╭─ TEXT SECTION

ATLANTA, Aug. 5, 2010 (GLOBE NEWSWIRE) -- Perma-Fix Environmental Services, Inc. (Nasdaq:PESI) today announced results for the second quarter ended June 30, 2010.
Dr. Louis F. Centofanti, Chairman and Chief Executive Officer, stated, "The 18.6% year-over-year growth in our second quarter revenue to $28.1 million was the result of additional on-site service work at Hanford and an increase in treatment of higher activity waste. Our Nuclear segment generated $25.2 million of revenue during the quarter, an increase of 21.5% over the prior year. The gross profit for the quarter was $6.7 million, which included an $844,000 charge related to an increase in the environmental reserve at one of our industrial facilities. Excluding this charge, gross profit would have increased 39.1% to $7.6 million, and our gross margin would have increased 398 basis points to 27.0%. This gross margin increase directly reflects the increase in high activity waste in our revenue mix. We achieved $2.9 million of operating income for the quarter and operating margin increased 376 basis points to 10.4%. We generated $4.1 million of EBITDA and earnings per share of $0.03 for the second quarter of 2010, as compared to $2.8 million of EBITDA and earnings per share of $0.01 for the second quarter of 2009. We achieved these strong results despite the aforementioned environmental reserve and $904,000 of non-cash income tax expense related to our net operating loss carryforwards that we recorded in the second quarter of 2010."
"We are also pleased to report that Perma-Fix was recently awarded its first direct Department of Energy (DOE) prime contract for Low-Level and Mixed Low-Level Radioactive and Hazardous waste treatment services, which will allow us to bid directly on low level and hazardous waste treatment services. We were one of only four companies recently awarded these Indefinite Delivery/Indefinite Quantity (ID/IQ) contracts, which are utilized by the DOE when exact quantities and timing of waste shipments are unknown. DOE's Office of Environmental Management determined that it needed an efficient mechanism to contract with companies capable of treating large volumes of diverse radioactive wastes generated at its facilities throughout the United States."

╰─
╭─ DATA PROVIDED

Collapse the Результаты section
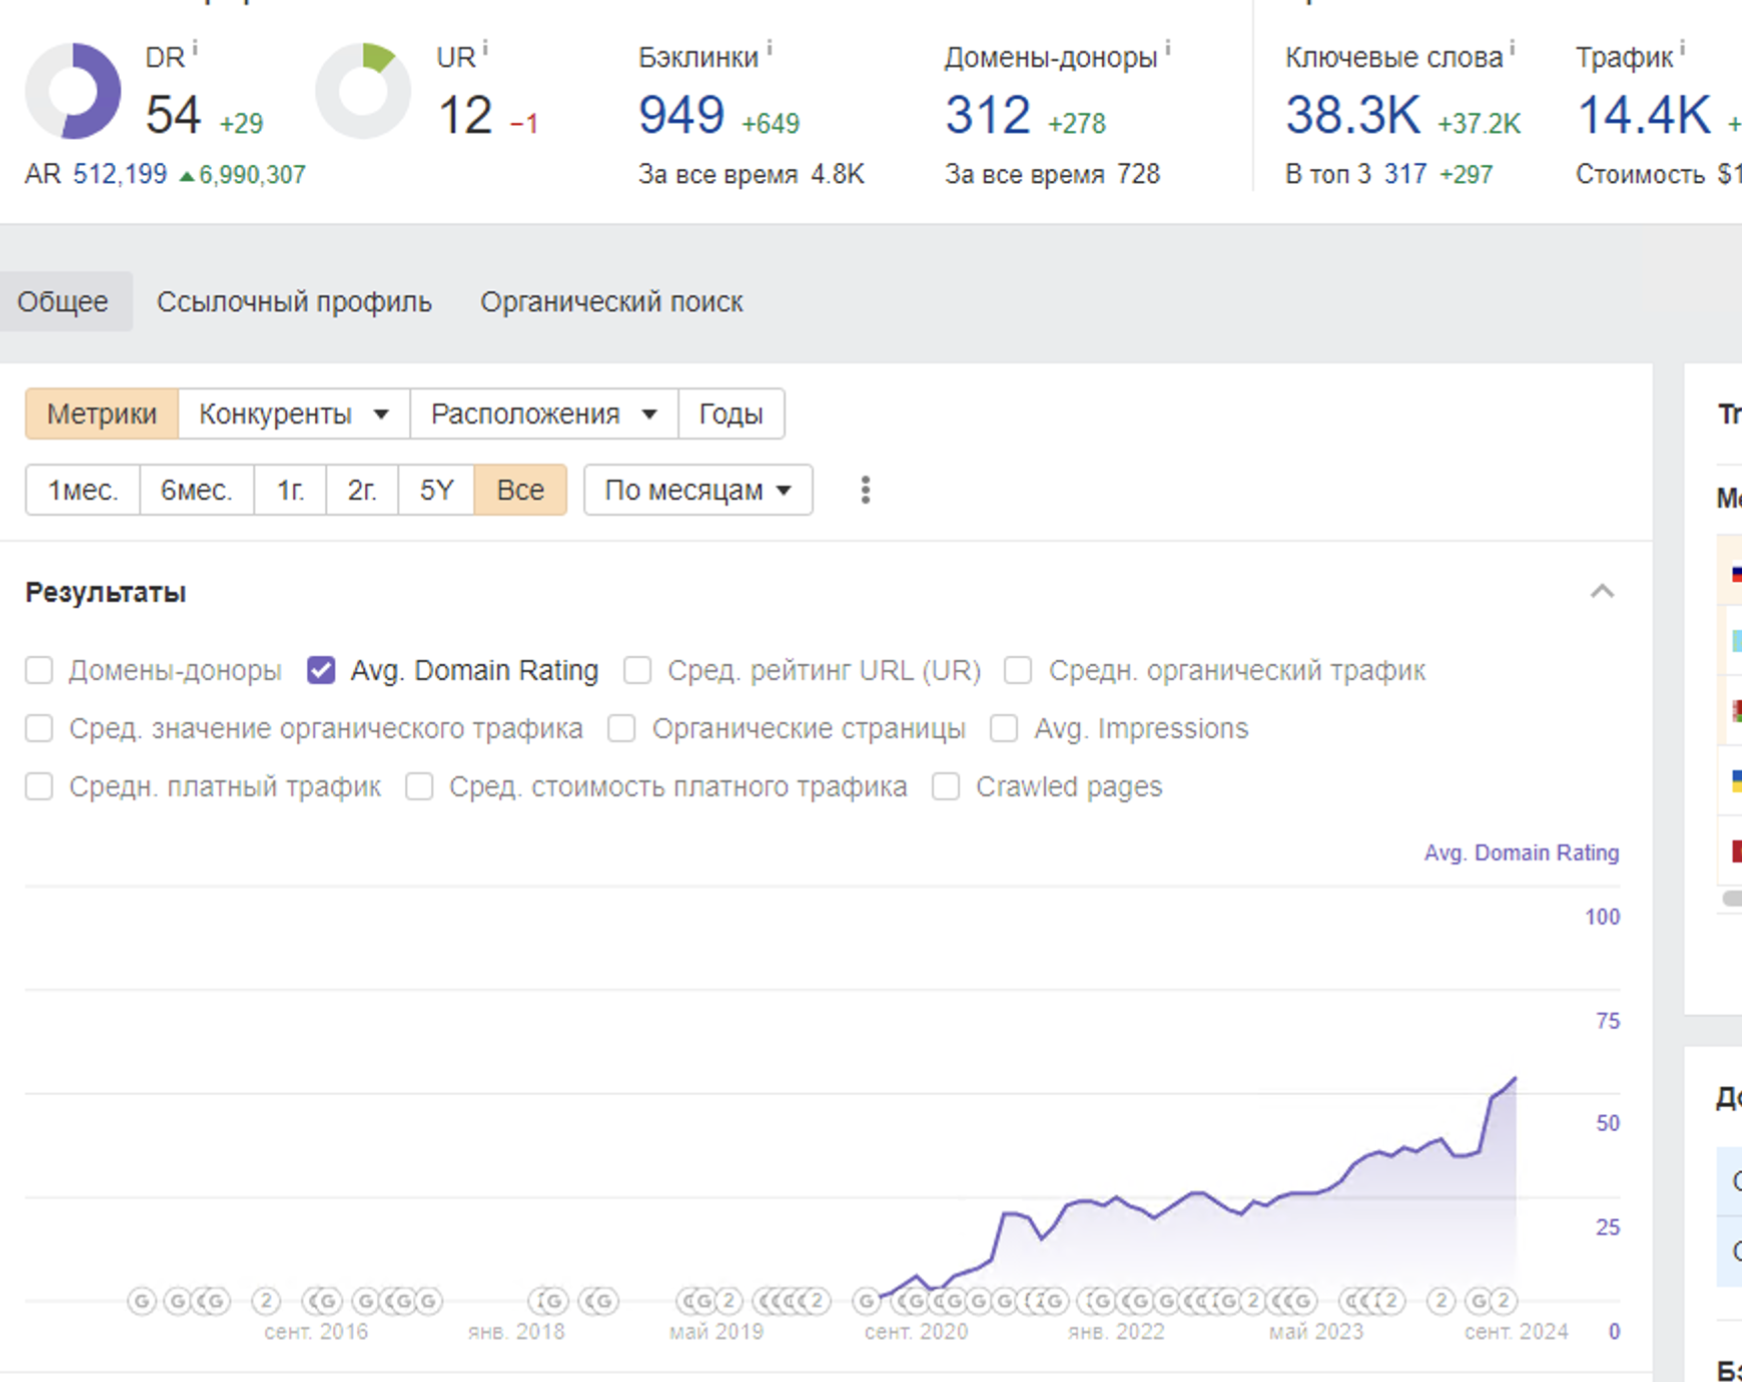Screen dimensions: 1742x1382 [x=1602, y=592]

╰─

Can you repeat the stretch of the Perma-Fix earnings release from "ATLANTA, Aug. 5, 2010" through "June 30, 2010." word for word?

* [OUTPUT BELOW]:
ATLANTA, Aug. 5, 2010 (GLOBE NEWSWIRE) -- Perma-Fix Environmental Services, Inc. (Nasdaq:PESI) today announced results for the second quarter ended June 30, 2010.